Uma mulher de 37 anos foi presa em Joinville, no Norte de Santa Catarina, após ser identificada pela Polícia Civil como responsável por um esquema recorrente de falsa identidade, no qual se apresentava como adolescente para obter acolhimento, benefícios e suporte de famílias em diferentes regiões do país.
De acordo com a investigação, o caso não é isolado. A suspeita já teria repetido o mesmo padrão de atuação em pelo menos sete estados brasileiros, sempre utilizando identidades falsas e narrativas de vulnerabilidade para convencer pessoas a oferecer abrigo, alimentação e assistência.
O método, segundo a Polícia Civil, consistia em assumir comportamento infantilizado e construir histórias de abandono ou situação de risco, o que facilitava a aproximação com vítimas. Em alguns casos, ela chegou a ser acolhida por famílias que acreditavam estar ajudando uma adolescente em situação de fragilidade social.
Em Joinville, o esquema voltou a ser identificado após a mulher repetir o mesmo tipo de abordagem. A investigação apontou inconsistências na identidade apresentada, o que levou à confirmação de sua idade real e à prisão. A Justiça decretou prisão preventiva após análise do caso.
As apurações indicam que a suspeita já havia atuado anteriormente em estados como Rio Grande do Sul, Paraná, Rio de Janeiro, Minas Gerais e Goiás, entre outros, sempre com dinâmica semelhante.

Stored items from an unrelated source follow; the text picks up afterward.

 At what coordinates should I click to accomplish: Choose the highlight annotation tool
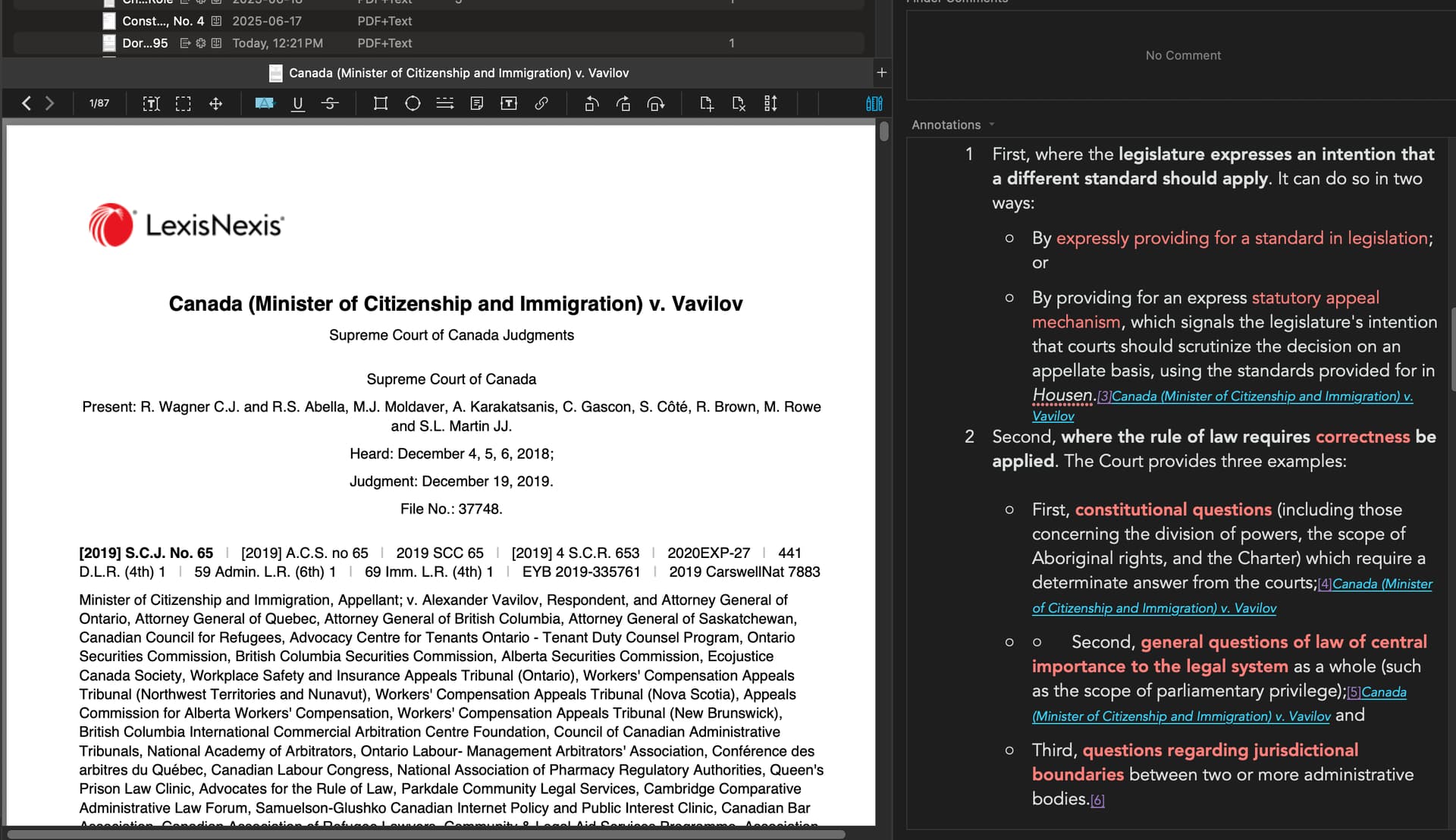pos(265,104)
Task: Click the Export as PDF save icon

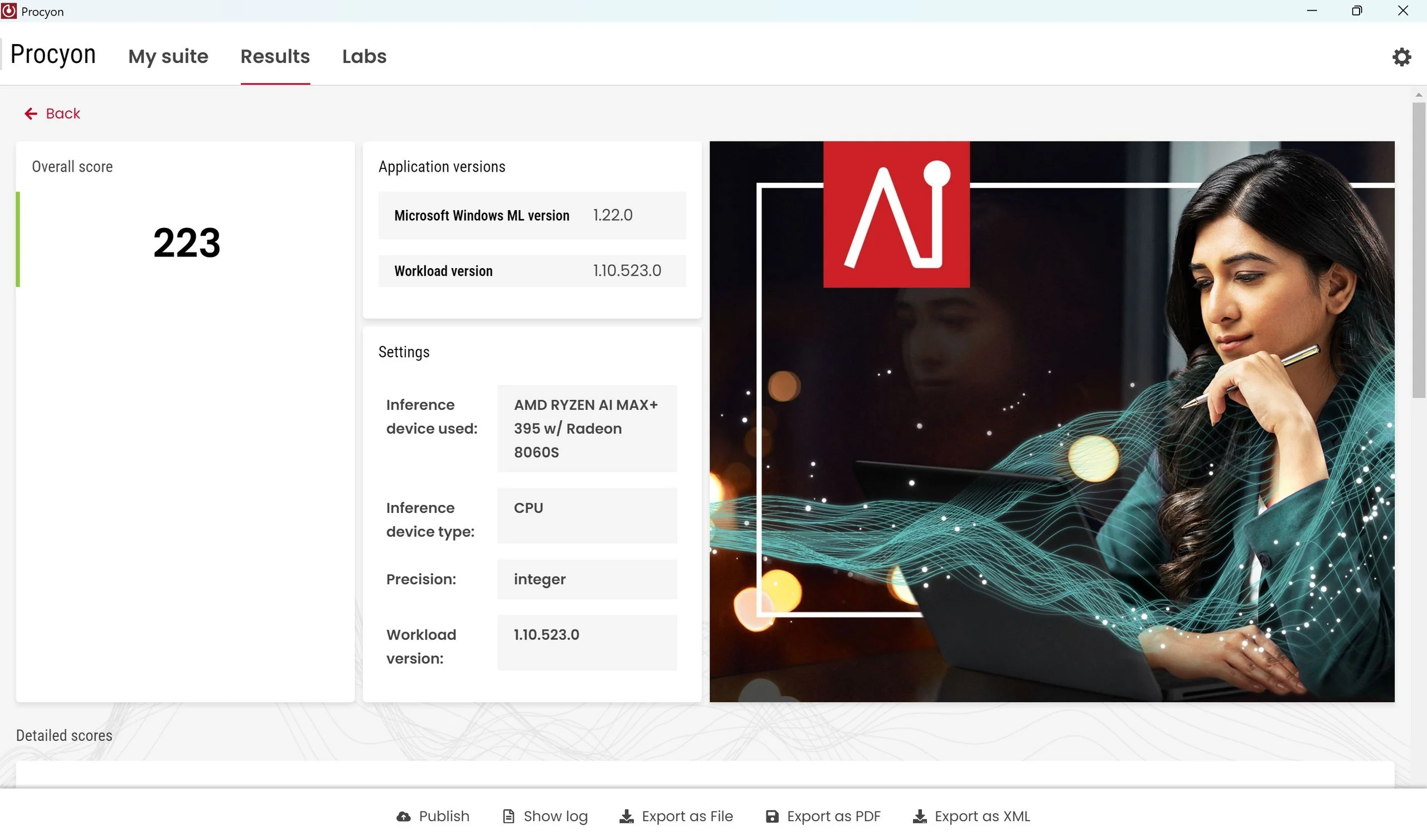Action: click(772, 816)
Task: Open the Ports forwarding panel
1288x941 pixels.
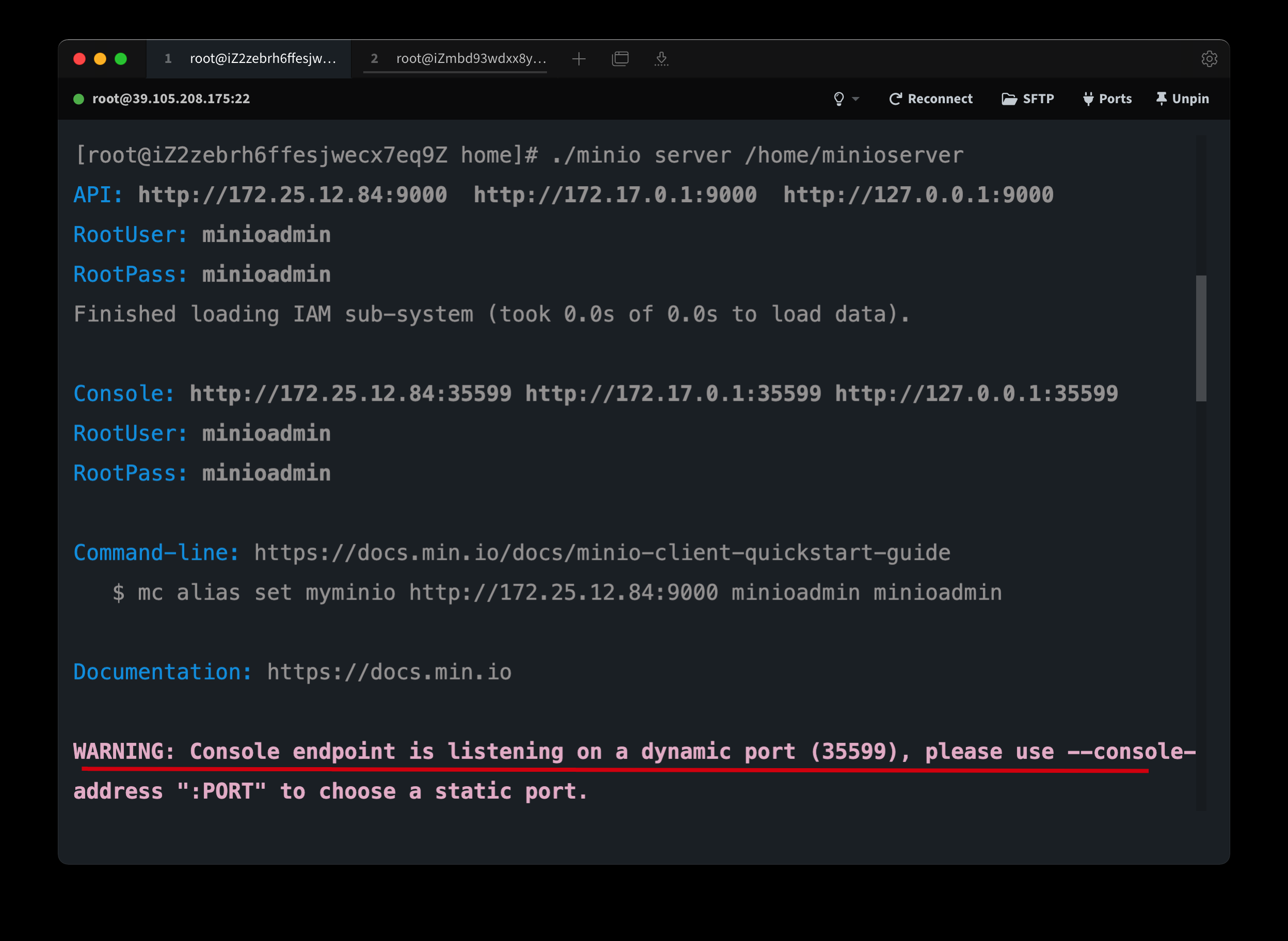Action: pos(1107,99)
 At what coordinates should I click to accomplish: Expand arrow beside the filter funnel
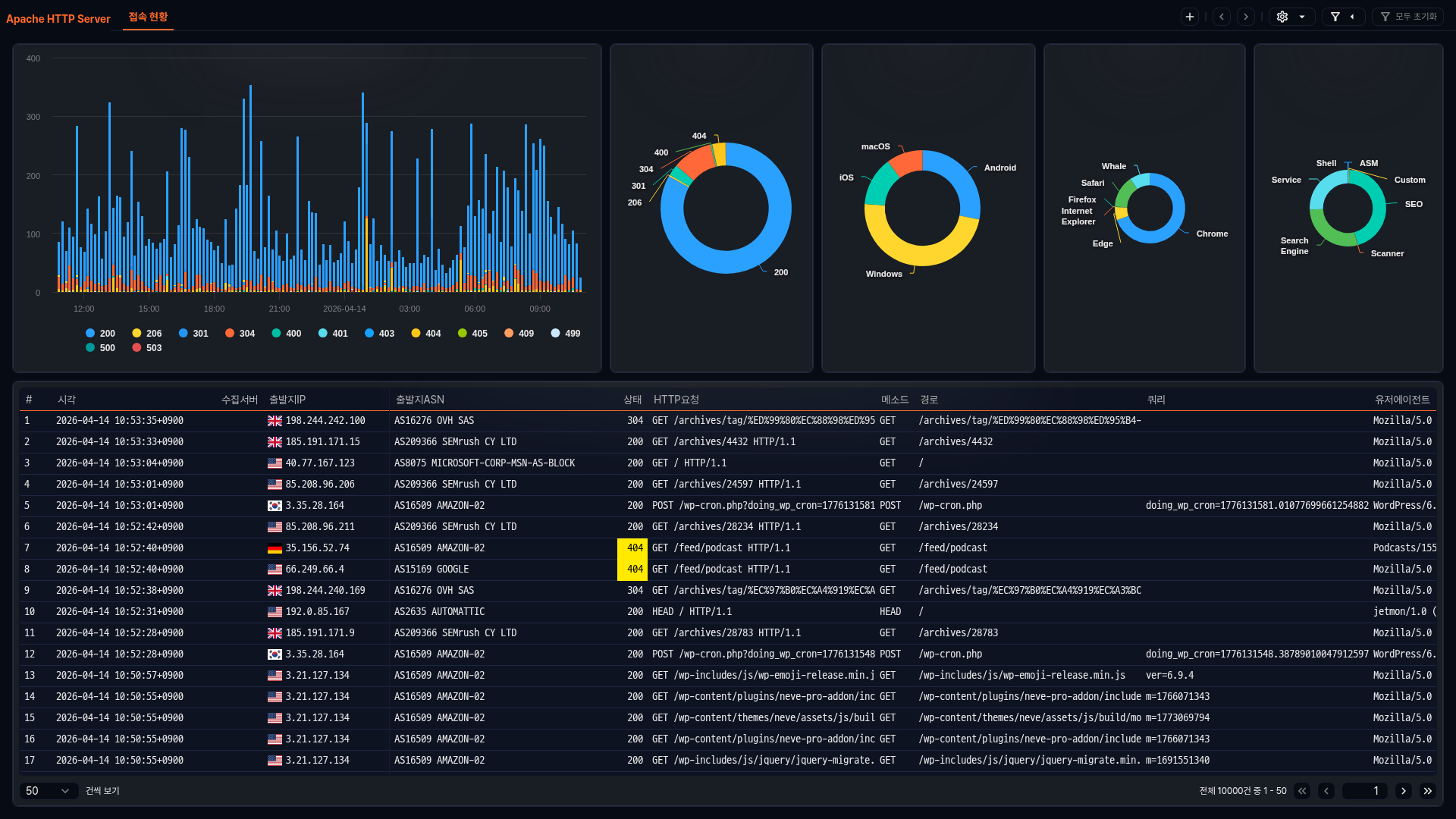pyautogui.click(x=1352, y=17)
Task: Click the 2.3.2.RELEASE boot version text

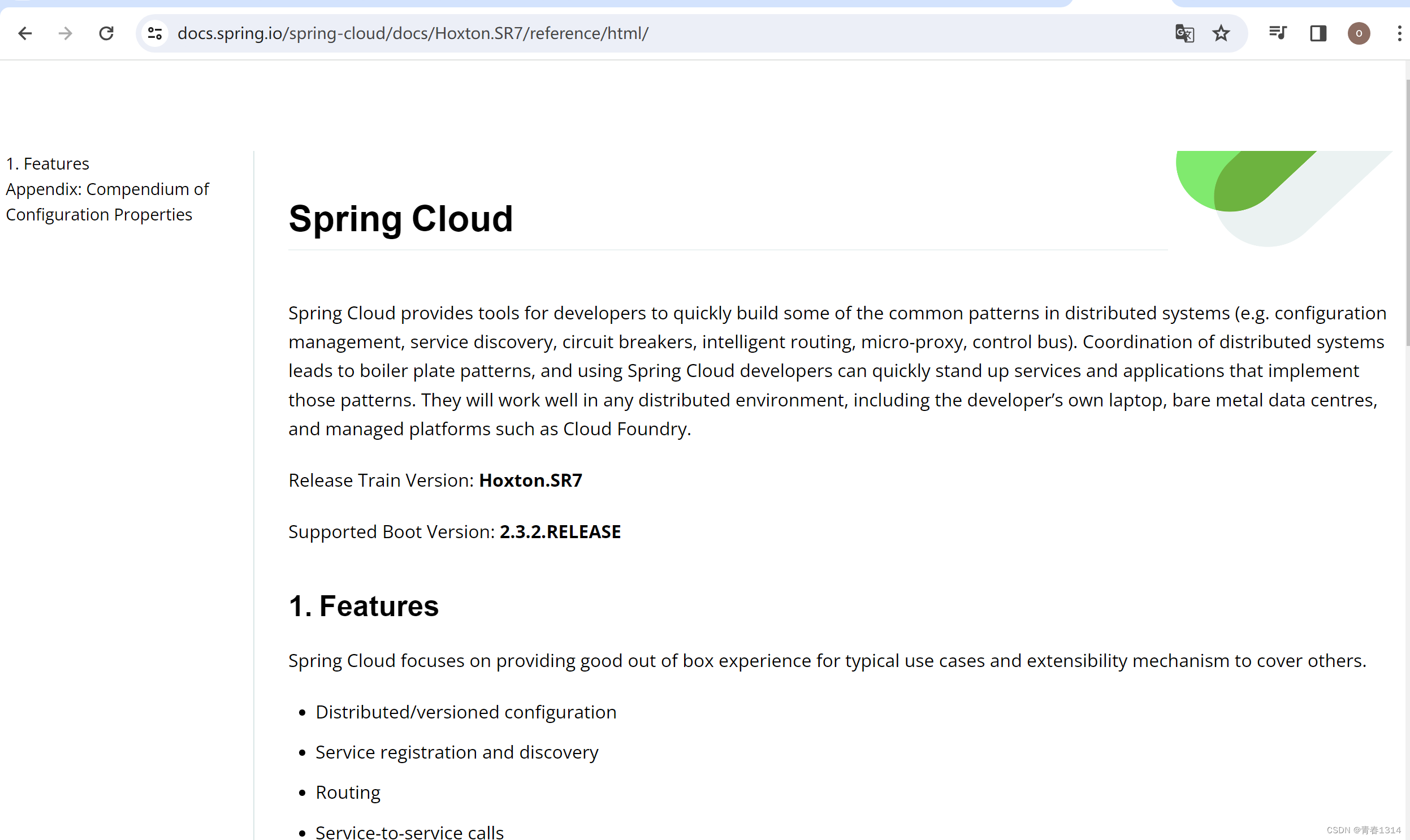Action: [560, 532]
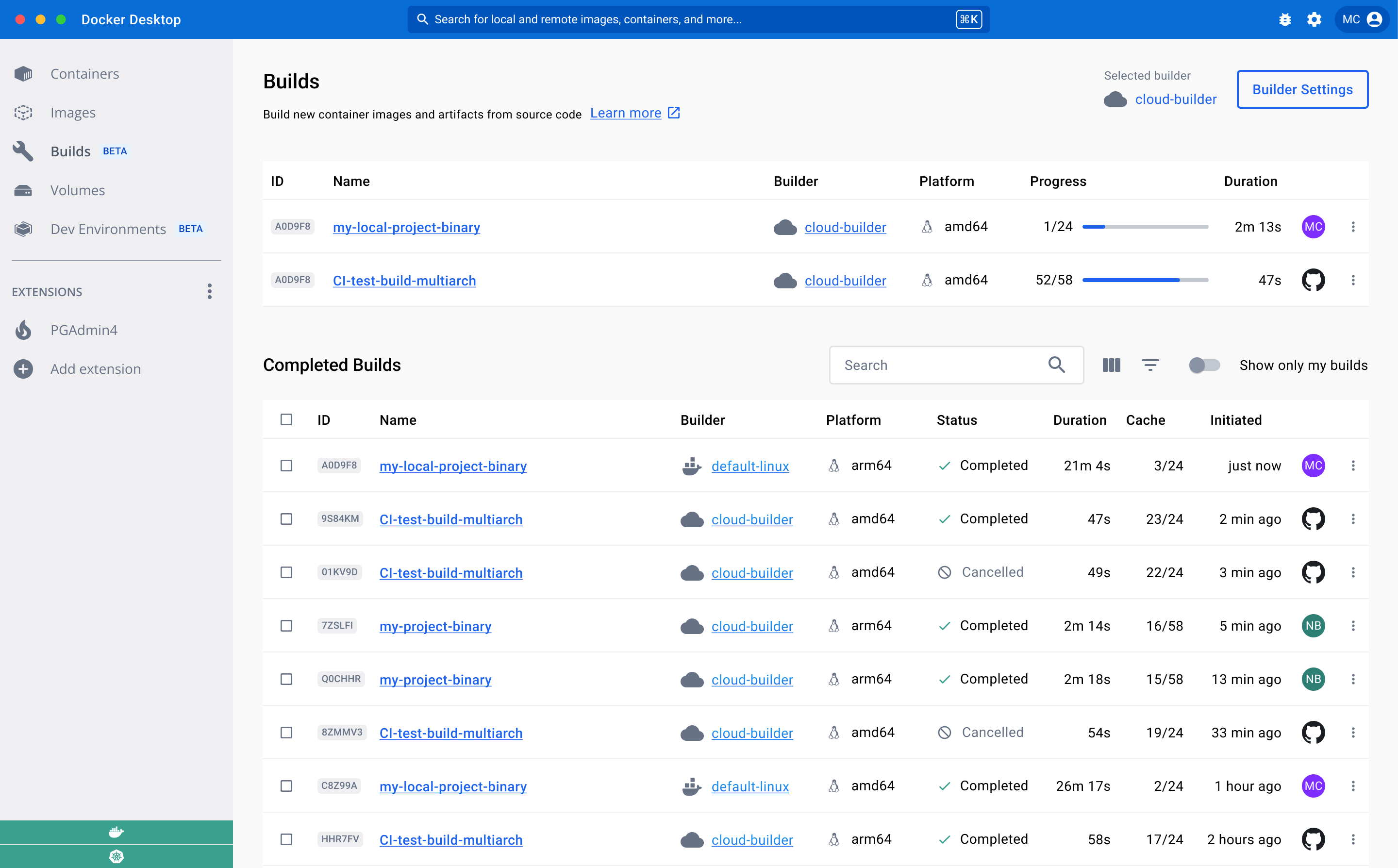Go to Containers in the sidebar
Screen dimensions: 1398x868
84,74
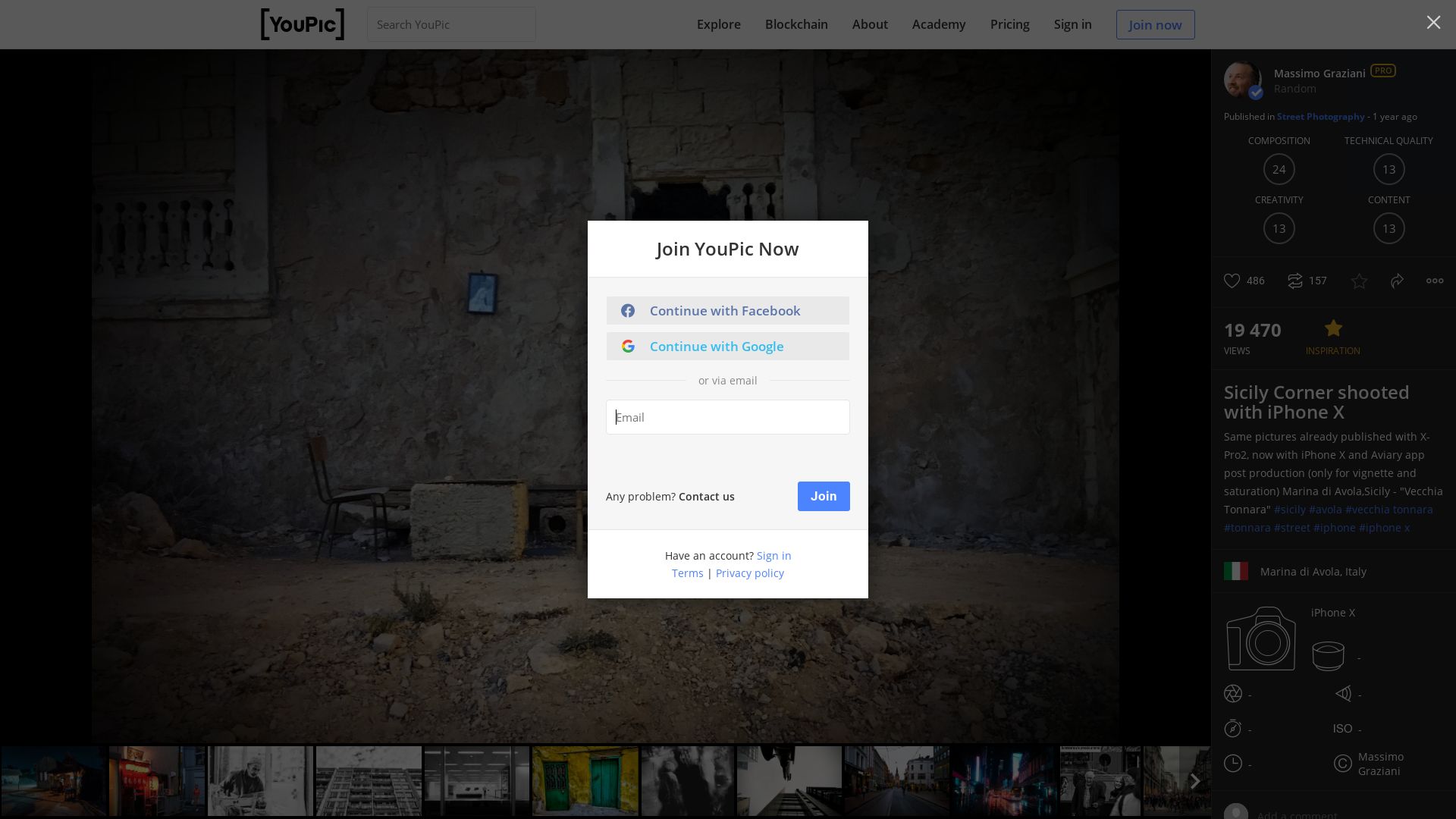Click the large camera outline icon
Viewport: 1456px width, 819px height.
point(1261,639)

Em algumas situações, chegou a ser identificada, presa e posteriormente liberada, voltando a repetir as condutas.
Segundo a Polícia Civil, a mulher utilizava a construção de vínculos emocionais com as vítimas como parte do esquema, o que dificultava a suspeita inicial de fraude e prolongava o período de engano.
A defesa pediu a realização de exame de sanidade mental, alegando a necessidade de avaliação psiquiátrica. A investigada permanece presa no sistema prisional de Joinville, à disposição da Justiça, enquanto as autoridades buscam identificar possíveis novos casos ligados ao mesmo padrão de atuação.